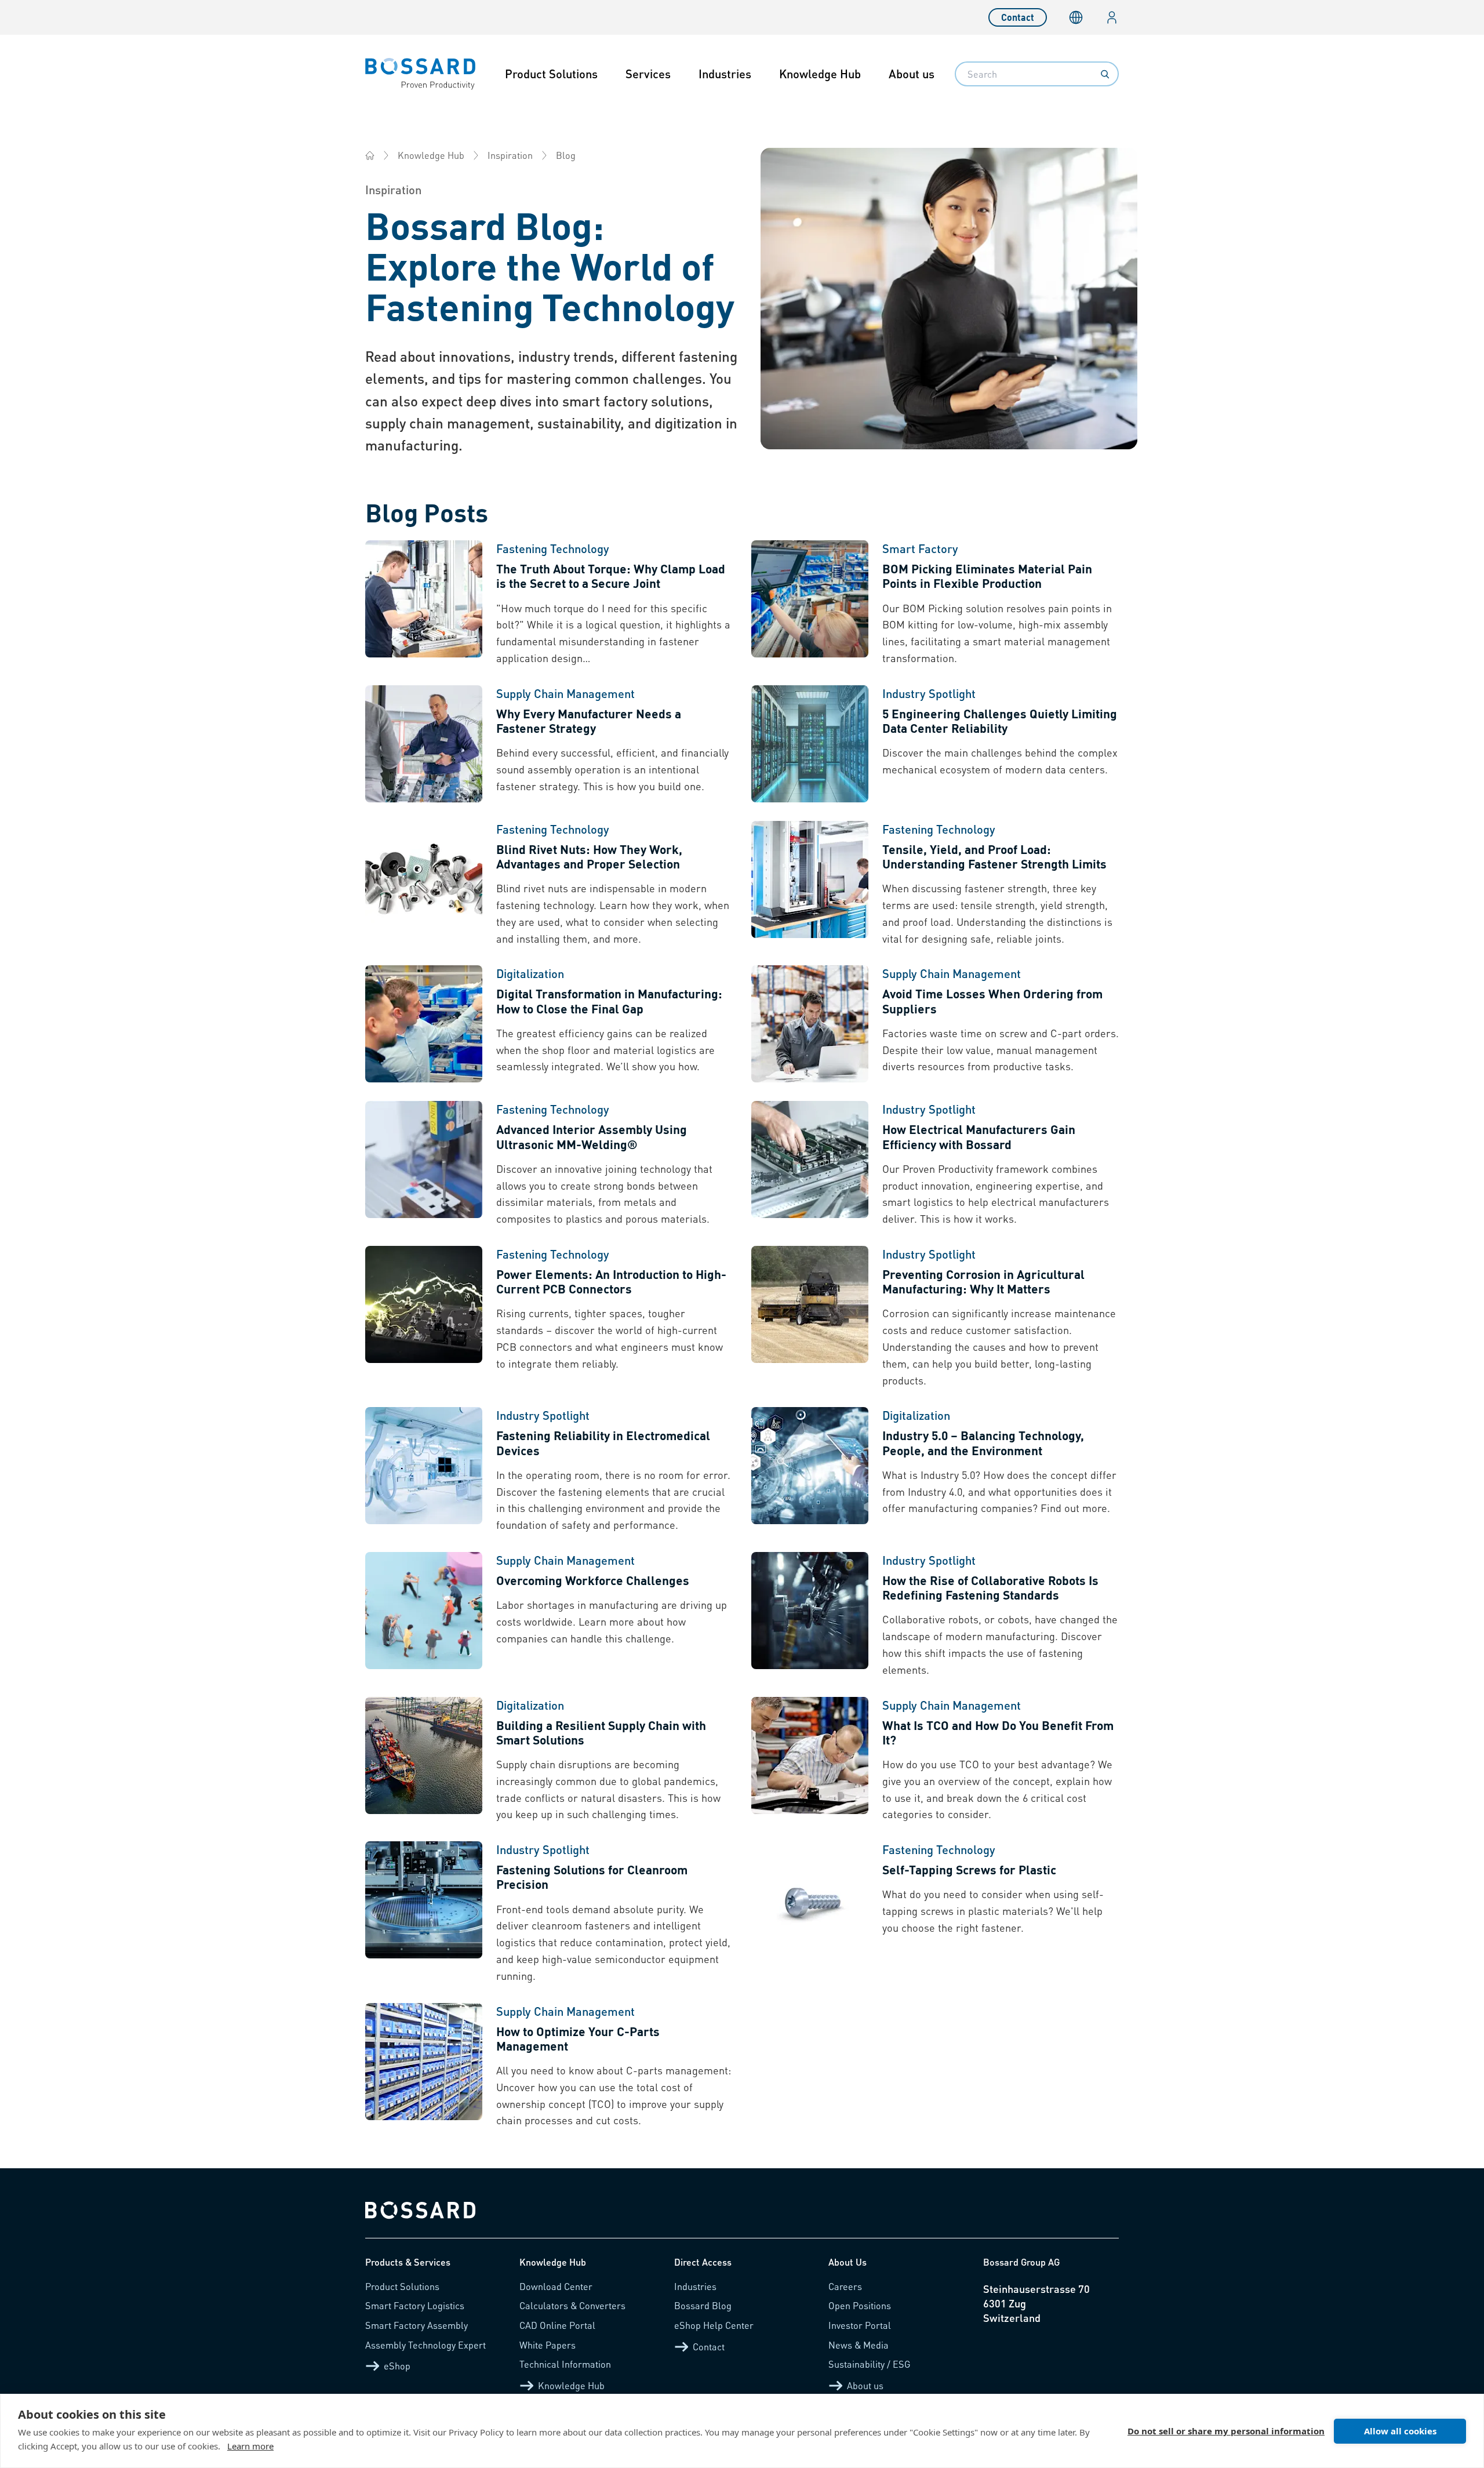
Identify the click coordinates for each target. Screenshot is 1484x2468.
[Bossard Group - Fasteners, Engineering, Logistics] (369, 155)
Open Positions (859, 2305)
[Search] (1105, 74)
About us (911, 73)
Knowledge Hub (820, 73)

——

Take the entries above and restate them word for word, minus their images.

Identify the click coordinates for each target. Screenshot is 1484x2468.
[Bossard Group - Fasteners, Engineering, Logistics] (369, 155)
Open Positions (859, 2305)
[Search] (1105, 74)
About us (911, 73)
Knowledge Hub (820, 73)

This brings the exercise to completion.